Janis shakes her head. “I don’t know. But those bruises… they look like fingerprints. Adult fingerprints, and nail scratches.” She draws a deep breath, dreading the question she has to ask. “Tom…. You wouldn’t…”
He looks at her open-mouthed, not indignant, just surprised. “No. Of course not.” Of course not, Janis scolds herself. How could she even think that?
He stares at her, clears his throat. “Janis, we really need to talk.”
She knows what it’s about—the child is a problem, like the children in the clippings. The problem. They never fought before, never suspected one another of anything unsavory. They used to have leisure and spare cash, they never used to argue like that. Janis just cannot bear to think about admitting defeat, to tolerate the smug I-told-you-sos from family and friends. “It’s different when it’s your own,” they will say. “What did you expect? She’s too old, too mixed up. It’s not the same as having your own baby. It’s sad, but you can’t save them, Janis, you can’t save them all.”
She thought she could save just one, but even that is apparently too much for them.

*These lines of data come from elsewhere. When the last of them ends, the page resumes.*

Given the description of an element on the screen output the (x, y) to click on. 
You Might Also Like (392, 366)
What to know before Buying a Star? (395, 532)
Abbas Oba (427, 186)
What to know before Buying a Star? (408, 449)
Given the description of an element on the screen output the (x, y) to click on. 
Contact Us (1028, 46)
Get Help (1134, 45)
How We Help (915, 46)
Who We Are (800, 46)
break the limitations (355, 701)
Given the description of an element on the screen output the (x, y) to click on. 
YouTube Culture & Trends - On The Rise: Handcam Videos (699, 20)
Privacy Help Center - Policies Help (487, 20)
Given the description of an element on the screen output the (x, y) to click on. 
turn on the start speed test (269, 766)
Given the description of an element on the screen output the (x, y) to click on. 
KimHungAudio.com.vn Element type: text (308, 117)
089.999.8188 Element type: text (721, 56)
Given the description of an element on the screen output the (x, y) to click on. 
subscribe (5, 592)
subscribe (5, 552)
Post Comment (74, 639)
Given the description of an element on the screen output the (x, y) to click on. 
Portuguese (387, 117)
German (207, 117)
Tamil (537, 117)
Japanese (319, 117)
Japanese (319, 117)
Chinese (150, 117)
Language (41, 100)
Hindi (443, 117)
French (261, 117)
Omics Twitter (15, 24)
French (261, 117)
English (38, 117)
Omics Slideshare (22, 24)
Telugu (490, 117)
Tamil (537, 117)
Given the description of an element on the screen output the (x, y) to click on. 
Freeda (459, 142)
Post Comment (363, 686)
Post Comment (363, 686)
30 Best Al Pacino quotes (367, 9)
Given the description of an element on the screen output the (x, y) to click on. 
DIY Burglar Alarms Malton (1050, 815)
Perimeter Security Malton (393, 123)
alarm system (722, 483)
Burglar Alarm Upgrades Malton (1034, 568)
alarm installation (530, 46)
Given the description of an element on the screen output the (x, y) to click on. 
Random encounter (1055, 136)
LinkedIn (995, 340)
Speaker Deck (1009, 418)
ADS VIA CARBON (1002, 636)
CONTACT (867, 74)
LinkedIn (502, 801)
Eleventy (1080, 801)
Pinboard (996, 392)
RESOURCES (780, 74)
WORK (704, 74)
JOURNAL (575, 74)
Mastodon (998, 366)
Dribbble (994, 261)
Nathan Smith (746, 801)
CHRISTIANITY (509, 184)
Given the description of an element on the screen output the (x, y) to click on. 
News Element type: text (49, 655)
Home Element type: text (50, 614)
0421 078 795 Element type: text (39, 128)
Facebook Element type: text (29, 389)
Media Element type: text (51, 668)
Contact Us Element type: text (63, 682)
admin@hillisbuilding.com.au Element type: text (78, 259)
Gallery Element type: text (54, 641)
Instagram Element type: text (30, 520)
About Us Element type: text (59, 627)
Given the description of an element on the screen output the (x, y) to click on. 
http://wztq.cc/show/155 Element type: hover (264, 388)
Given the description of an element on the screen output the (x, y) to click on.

“Yes,” she says out loud. “We need to talk. Let me just check on her.”
* * *
Helen squeezes her eyes shut and waits for the woman to close the door, cutting off the thick slab of light reaching in from the hallway. The light makes the monster retreat into its den somewhere between the bed and the floorboards, where its eyes glow with quiet red ferocity in the darkness. She wants to ask the woman—Janis, mom—to leave the door open, to put the lights on, but she cannot, and she cries silently, her salty tears sliding down her cheek and into her hair, soaking into the pillow.
The woman does not leave. Instead she comes in and sits on the bed, the white texture of her cable-knit sweater exaggerated by the light from the hallway and darkness inside the room. It is cold tonight—the cold has finally caught up with Helen. It chased her across the unfathomable chasm of the ocean and nine hours of flying through the air over the stationary clouds. The autumn is here now, and there are no more moths fluttering in the curtains.
Helen peeks between the tear-soaked eyelashes, and the beam of light twinkles and breaks into a myriad of tiny stars. The woman looks back at Helen but does not smile like she usually does when their eyes meet. Instead she sighs and strokes Helen’s hair. She feels the moisture under her fingertips, and she looks like she’s about to cry herself.
Helen considers opening her eyes completely but decides against it and squeezes them shut, feigning sleep. If she looks at her new mom directly, she will start talking, and then Helen would cry in earnest at her inability to understand, to explain about the monsters and shadows and fear.